Past Exam Question - Spring 2022 Final · Q13
13. Comprehending Scheme Lists 4.0 points
The Scheme procedure comp returns a Scheme expression that behaves similarly to Python list comprehensions.
For example, consider this call to comp:
(comp '(+ x 3) 'x '(list 1 2 3))
That generates an expression that goes through each item in the Scheme list (1 2 3), assigns each item to the symbol x, calls (+ x 3) on the item, and puts the resulting value in a new Scheme list.
The generated expression can be evaluated to return the new list:
scm> (eval (comp '(+ x 3) 'x '(list 1 2 3)))
(4 5 6)
However, comp returns a Scheme expression that must be evaluated to get the new list, whereas map returns the new list immediately.
Complete the implementation of comp below per the description and the doctests:
(define (comp item-call-expr item items)
`(begin (define (comp-helper old-lst)
(if (null? old-lst)
nil
(begin (define ,item _____(a)_____)
(cons _____(b)_____ (comp-helper _____(c)_____))))))
(comp-helper _____(d)_____)))
; (expect (eval (comp '(+ x 3) 'x '(list 1 2 3))) (4 5 6))
; (expect (eval (comp '(* y 2) 'y '(list 1 2 3))) (2 4 6))
Answers
Bind item (the loop variable symbol, e.g. x) to the head of the current list via (car old-lst). The ,item in (define ,item ...) unquotes the symbol so it becomes the actual variable name in the generated code.
This is the value to place at the head of the output list — the result of applying the caller's expression (e.g. (+ x 3)) to the current item. It must be unquoted (,) so the actual expression is spliced in, not the symbol item-call-expr.
| Candidate | Why wrong |
|---|---|
item | Just the raw value (no transformation applied) — gives the original list back. |
,item | The current element's value — also wrong, same issue. |
item-call-expr | Not unquoted — becomes a literal symbol in the generated code. |
Recurse on the tail of the list. Standard list recursion: process car, recurse on cdr.
Kick off the recursion by calling comp-helper with the full input list. Must be unquoted (,items) so the actual list value is inserted into the generated expression — not the symbol items.
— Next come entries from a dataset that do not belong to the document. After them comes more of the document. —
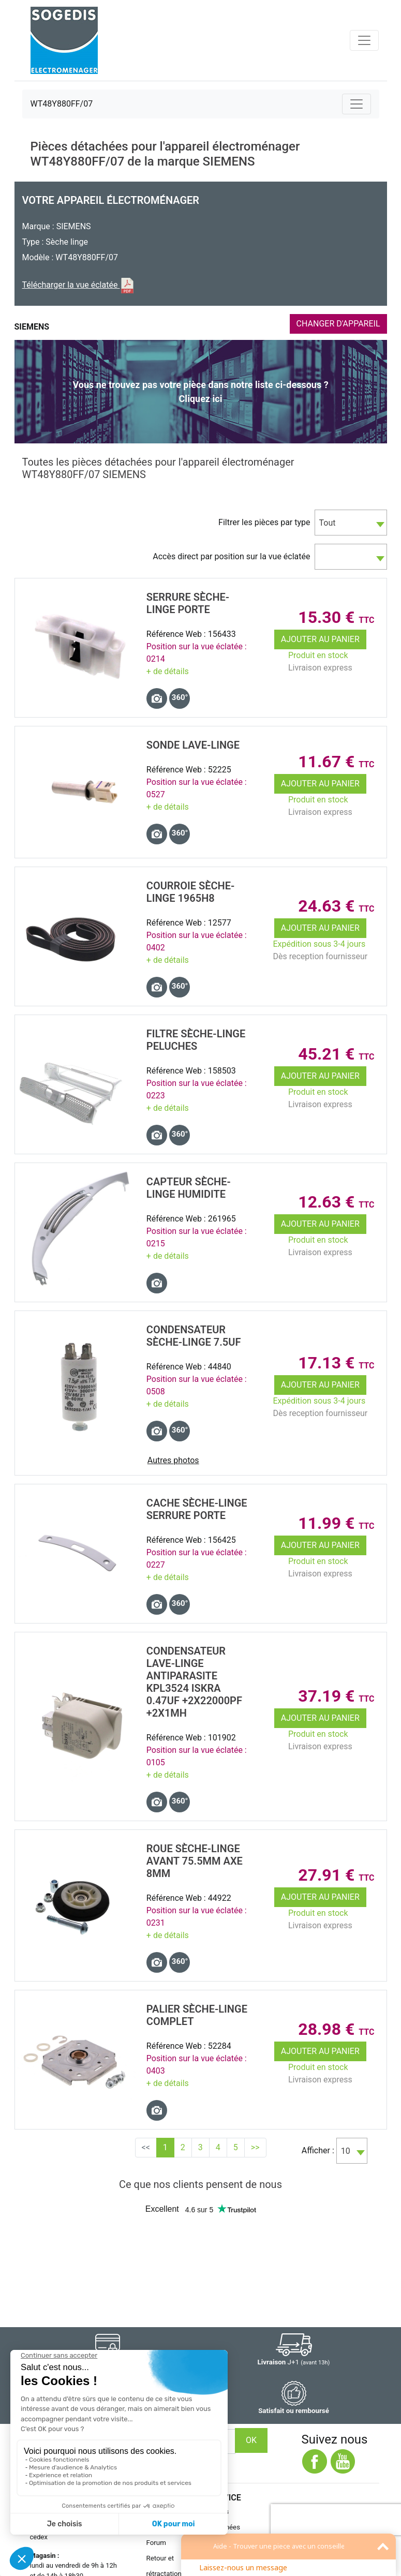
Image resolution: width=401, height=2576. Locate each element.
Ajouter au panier (320, 639)
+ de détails (167, 671)
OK (251, 2440)
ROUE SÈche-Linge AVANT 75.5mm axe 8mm (194, 1861)
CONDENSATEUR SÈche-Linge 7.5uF (193, 1335)
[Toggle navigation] (364, 40)
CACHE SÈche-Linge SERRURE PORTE (196, 1509)
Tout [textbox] (327, 523)
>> (255, 2147)
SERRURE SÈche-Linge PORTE (187, 603)
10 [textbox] (345, 2151)
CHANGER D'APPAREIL (338, 324)
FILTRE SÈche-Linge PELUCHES (195, 1040)
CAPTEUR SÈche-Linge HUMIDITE (188, 1187)
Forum (156, 2543)
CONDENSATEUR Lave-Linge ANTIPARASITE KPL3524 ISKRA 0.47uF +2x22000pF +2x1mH (194, 1682)
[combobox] (351, 522)
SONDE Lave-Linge (193, 745)
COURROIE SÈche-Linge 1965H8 (190, 892)
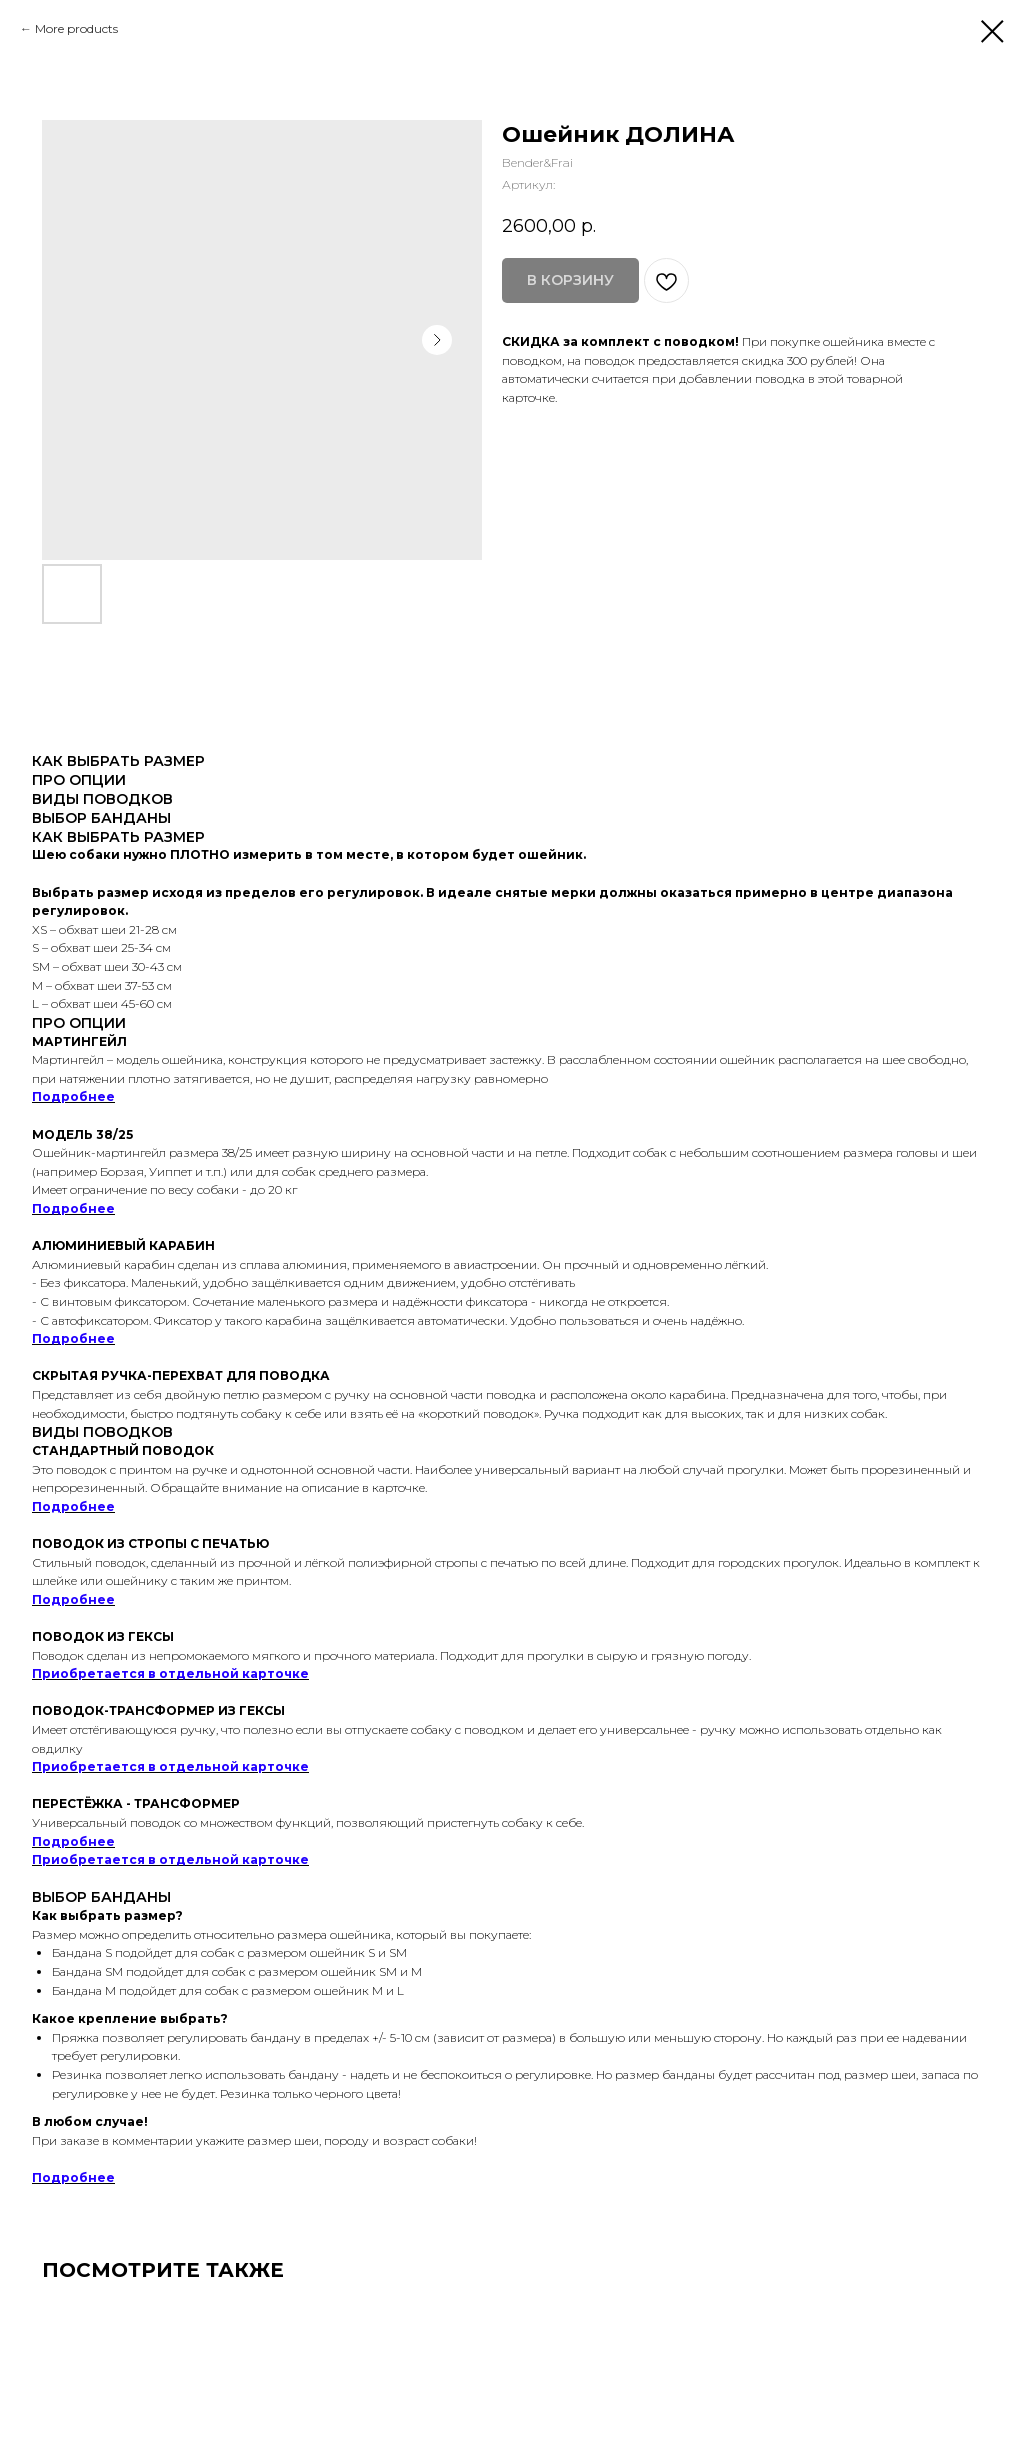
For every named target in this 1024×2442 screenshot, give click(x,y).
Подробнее (73, 1096)
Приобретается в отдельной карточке (170, 1673)
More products (76, 28)
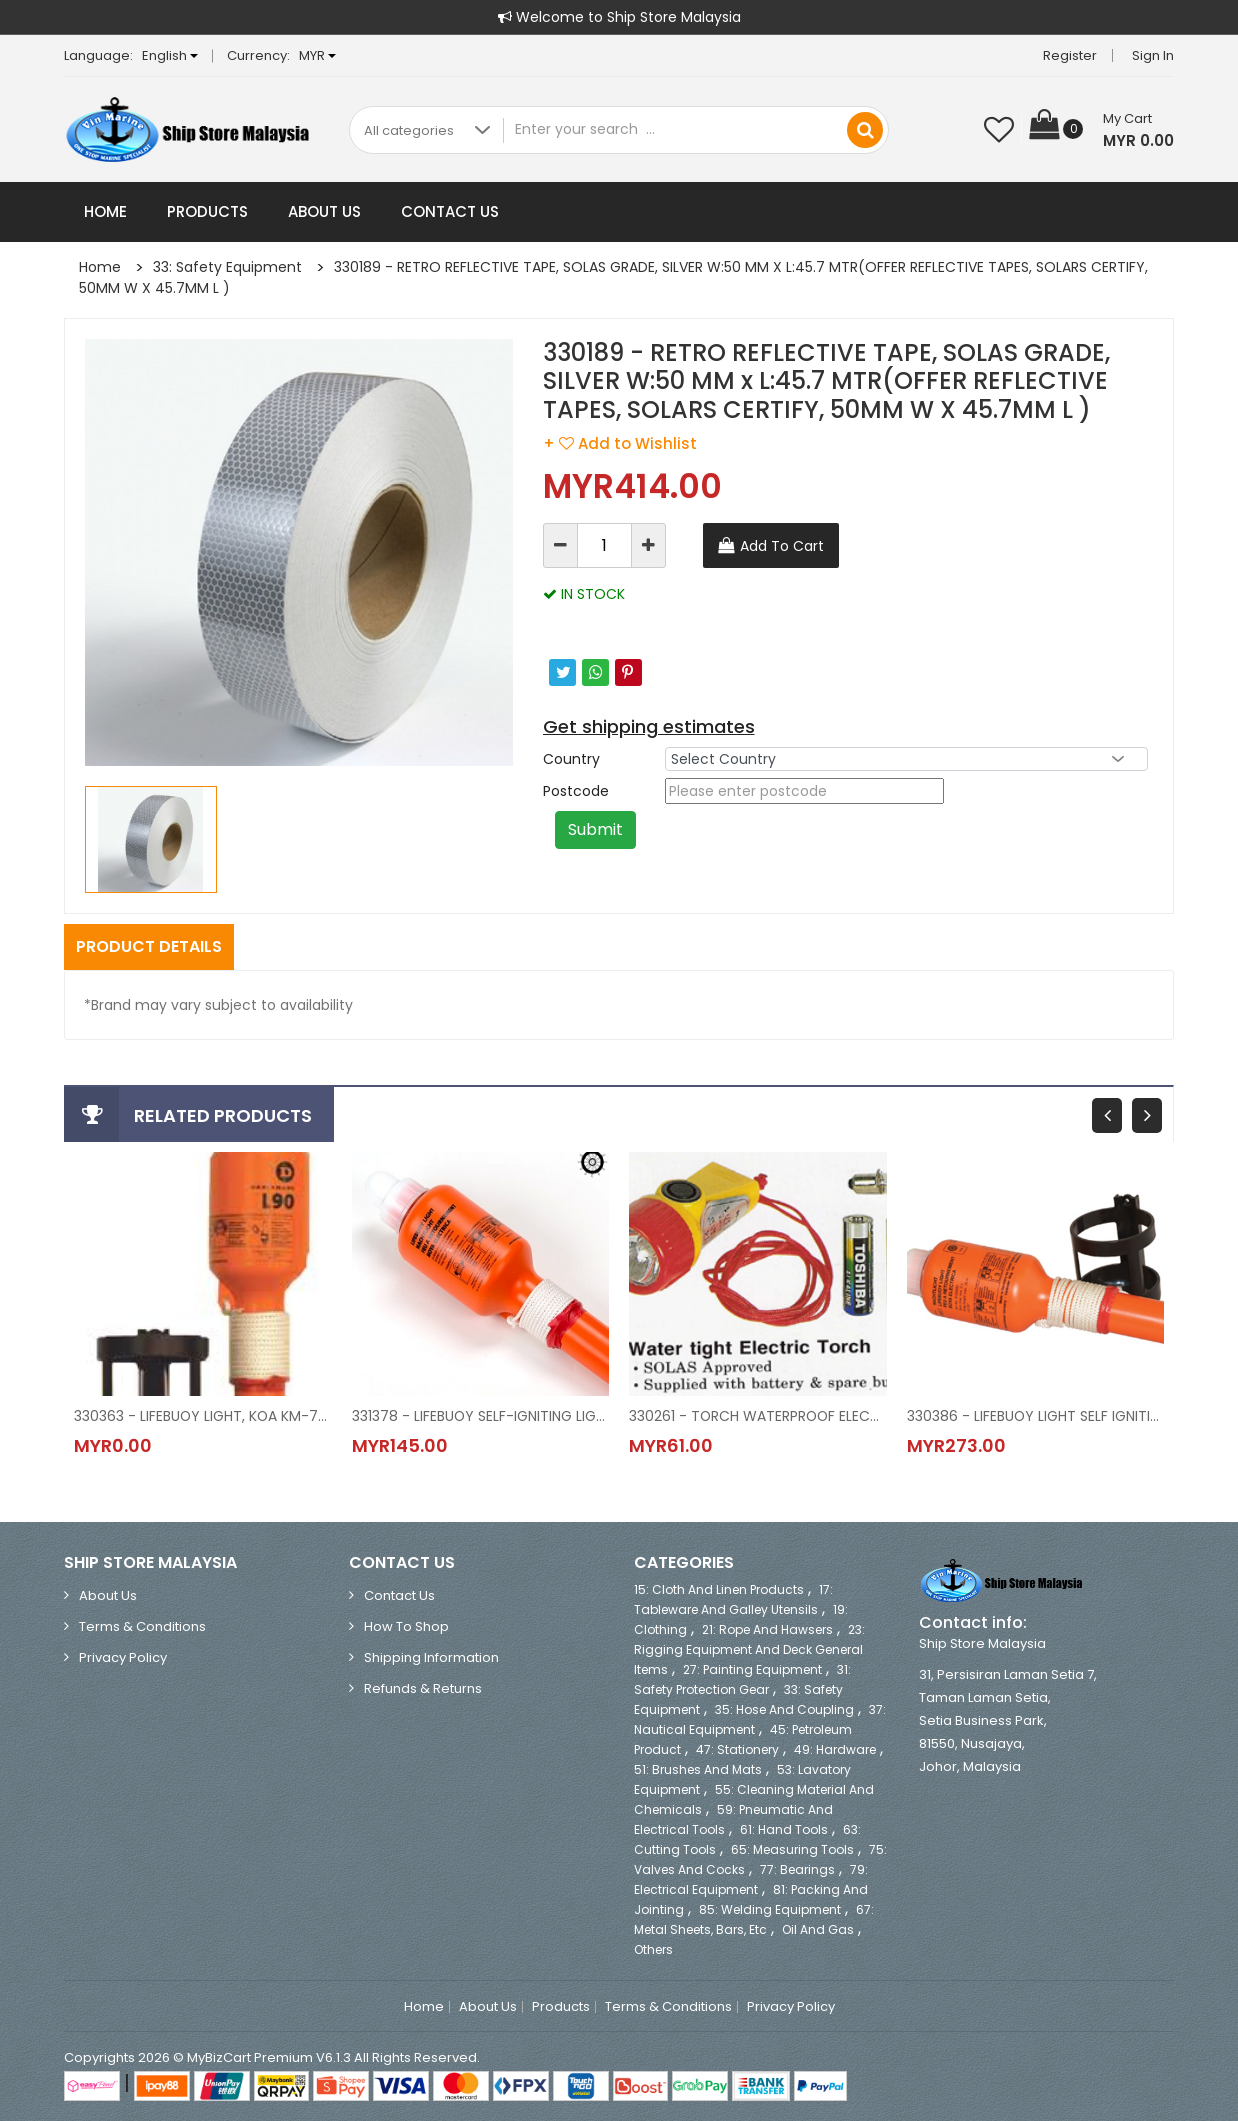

Both (b) and (d) require a comma. The pattern: anything that should be a runtime value in the generated code needs ,. Blanks (a) and (c) are inside a define and a function call respectively — they are evaluated at runtime normally, so no extra comma is needed there.
Complete solution
(define (comp item-call-expr item items)
`(begin (define (comp-helper old-lst)
(if (null? old-lst)
nil
(begin (define ,item (car old-lst))
(cons ,item-call-expr (comp-helper (cdr old-lst))))))
(comp-helper ,items)))
How the generated expression works
When you call (comp '(+ x 3) 'x '(list 1 2 3)), comp does not compute the result — it builds and returns this Scheme expression:
(begin
(define (comp-helper old-lst)
(if (null? old-lst)
nil
(begin
(define x (car old-lst)) ; bind x to current head
(cons (+ x 3) ; apply (+ x 3)
(comp-helper (cdr old-lst))))))
(comp-helper (list 1 2 3)))
This question is exactly the quasiquote-in-macros pattern from section 06 above. The backtick builds a code template; ,item, ,item-call-expr, and ,items are the "holes" where caller-supplied values get spliced in. Every blank that needs to insert a runtime value into the generated code requires a ,.